A life-long artist, Antognini came up with the idea of painting what she felt after listening to one of Tupac’s songs. Her first painting was “Dear Mama,” coupling her painting with the words to the song in 2012.
“When I did the first one, it just kept coming,” she said of the inspiration. To date she has done 19 paintings connected to songs by Tupac.
After completing several paintings, Antognini felt the need to learn more. She said she still wasn’t sure, in the middle of 2012, exactly how everything tied together, but felt the pull to learn.
She attended the Tupac Amaru Shakur Collection Conference in Atlanta that September, hoping to simply learn and talk to people about her burgeoning project.

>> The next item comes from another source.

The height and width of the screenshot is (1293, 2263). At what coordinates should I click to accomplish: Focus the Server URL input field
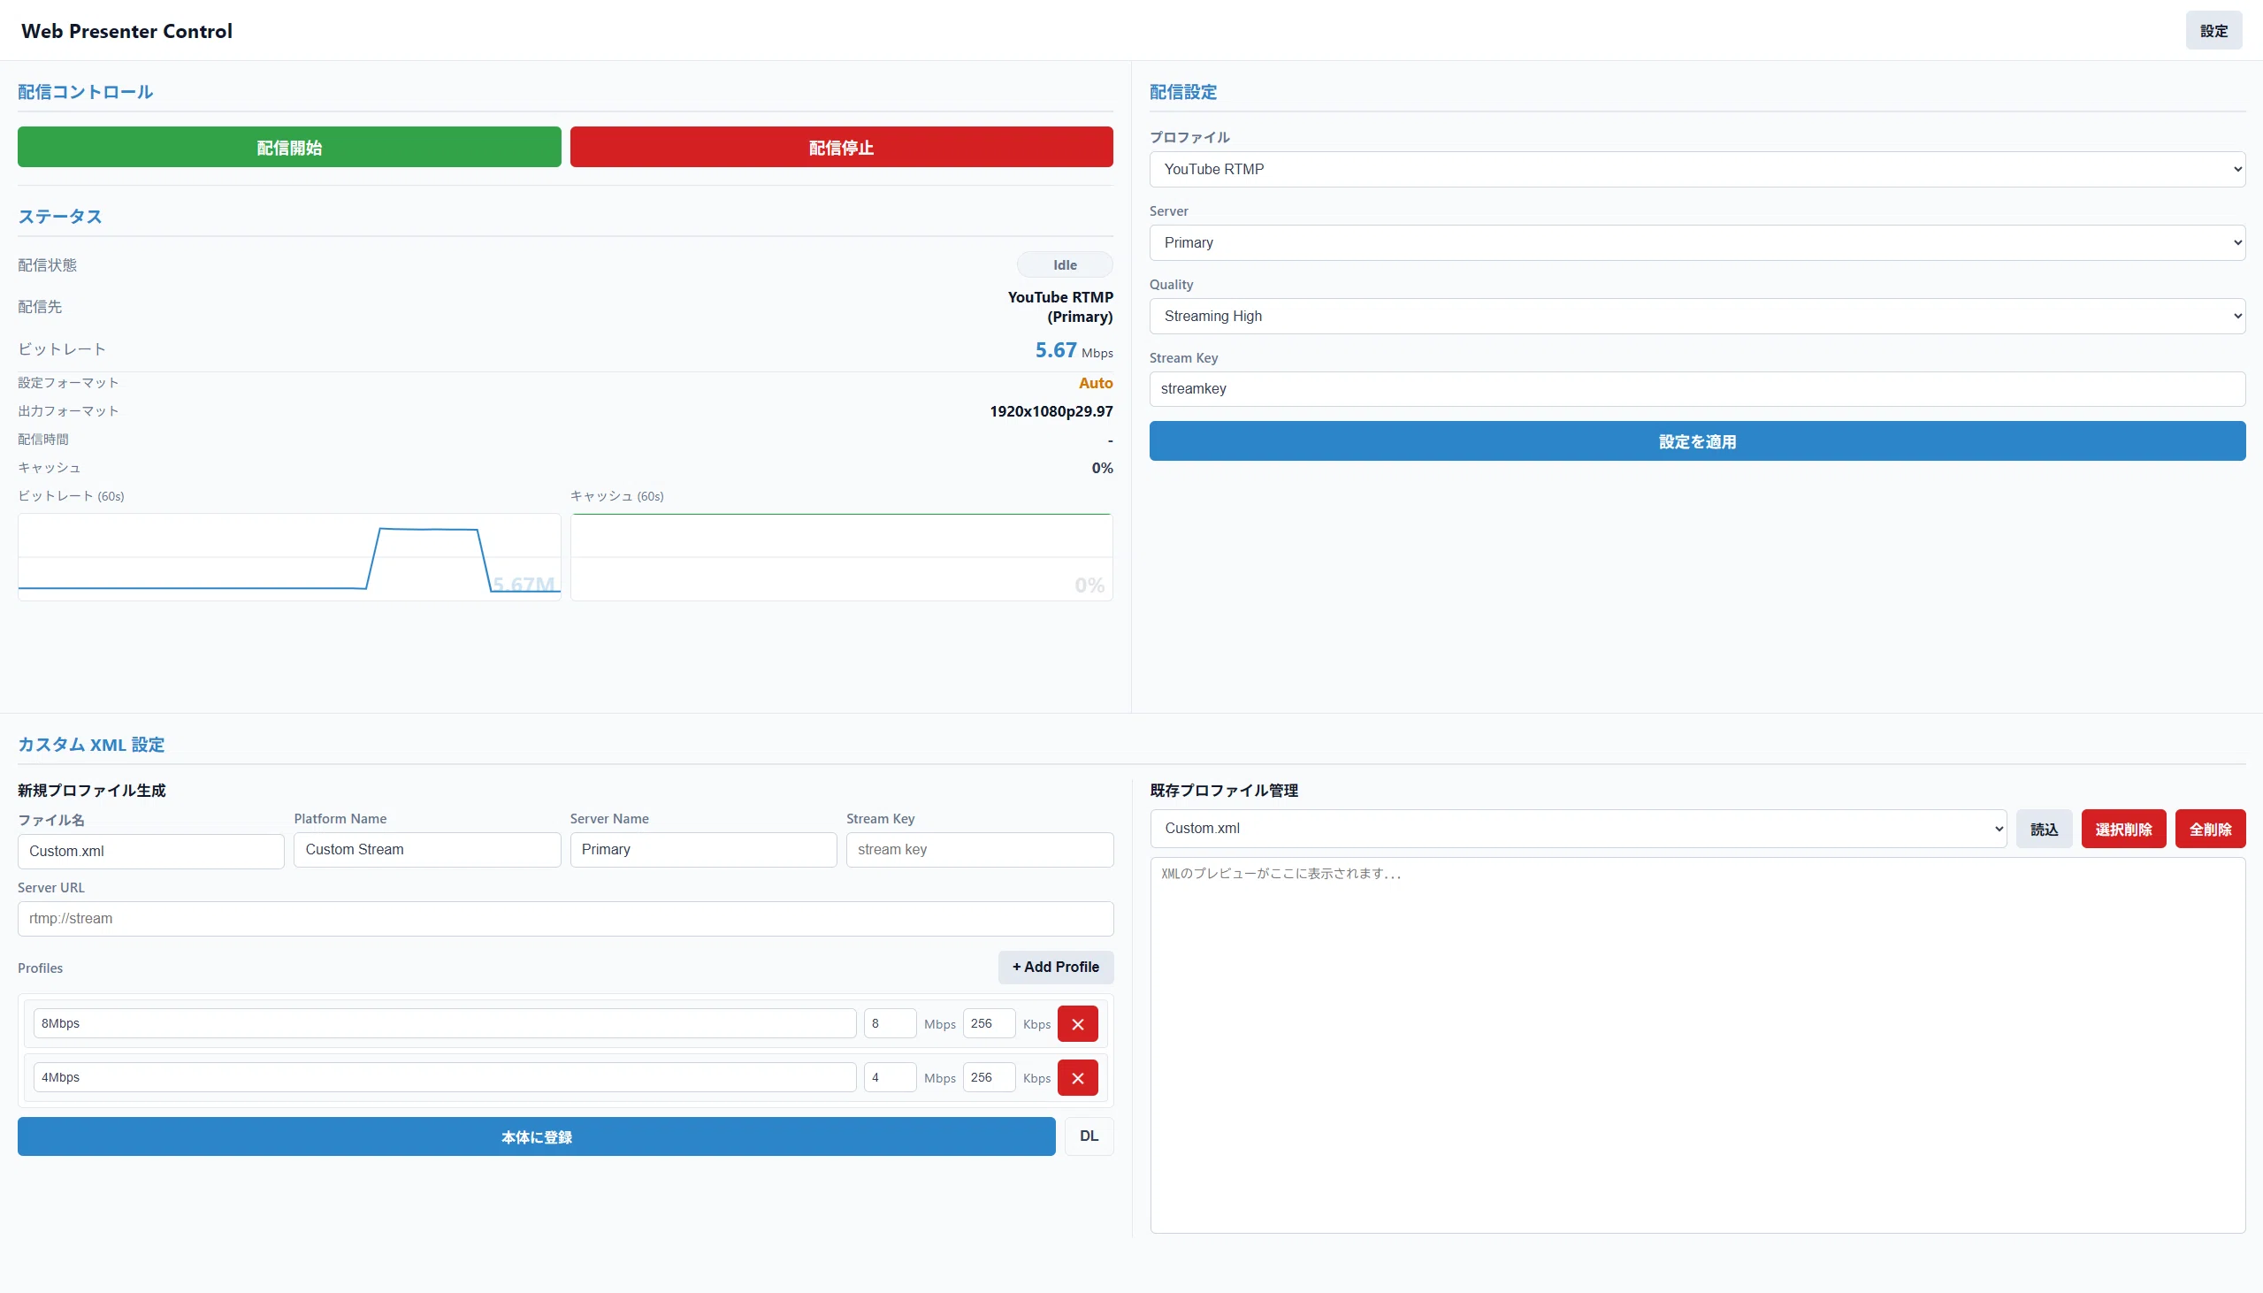pyautogui.click(x=566, y=919)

“People there were very supportive,” she said. “No one questioned me or my authority to be doing this. They were very supportive and encouraging.”
It was here the idea that started with the fire in her kitchen earned the name Project Tupac.
Slowly, as Antognini continued painting and talking about the project, word began to spread.
In 2013, she was invited to do a small show at the African Diaspora World Tourism Awards in Atlanta. The ADWTA is an annual awards benefit that recognizes leaders in field of black culture and heritage as an influence on tourism.
In Atlanta for the benefit, Antognini showed six paintings, each coupled with the music the piece was inspired by.
“Many of them had to have tissues,” she said. “It was a very moving and powerful experience.”
What began to astound her were the connections she made with others based on one man’s music, such as Vadim Novo.
One afternoon, Antognini, her husband and several friends sat in Arnie’s, when Novo came in, wearing headphones. Naturally curious, Antognini summoned the stranger over to their table and asked what he was listening to and if he ever listened to Tupac.
As chance would have it, Novo, who is originally from Russia, did know Tupac, and had his own deep connection with the music.
“When I was a kid, I listened to him,” said Novo. “I had a pretty emotional connection to his music. My cousin listened to him, we were very close, and he always listened to Tupac. He died. It was interesting because even though I hadn’t listened to it in years, it could still cause a reaction.”
When Antognini invited Novo to her house to see her paintings, he felt the pull to be involved.
“When I saw her paintings, I thought that it was brilliant, putting together the music and art,” he said. “I loved how she could amalgamate the two very powerful experiences together. It was eye opening that something like this doesn’t exist. I wanted to be a part of it.”
Antognini has now started the Friends of Project Tupac, which brings together people like Novo interested in the project and expanding its reach.
“We’re continuing to work toward what’s next and grow,” she said. “Person after person are telling me how much what I’m doing is affecting them, but they are affecting me.”
Antognini and Novo said they would like to make the group a non-profit to help build the project.
“In the future, our goal is to get a group going so we can work with UW, maybe as visiting professors, and go to other states for presentations,” said Novo.
Antognini has also been volunteering at Cocoon House, something she’s started recently, helping kids learn to paint.
“I’m volunteering twice a month, doing a two-hour painting session,” she said. “We’re just there to paint.”
Becoming a non-profit would help Antognini raise money for painting supplies used during those sessions, as she currently pays for everything her self.
Though Antognini has no plans to sell any of the Project Tupac paintings, she would like to work toward hosting local events and shows so people can see the work.
“There are so many places in the states that want to be able to see it,” she said. “As interest grows, I’d like to grow with it.”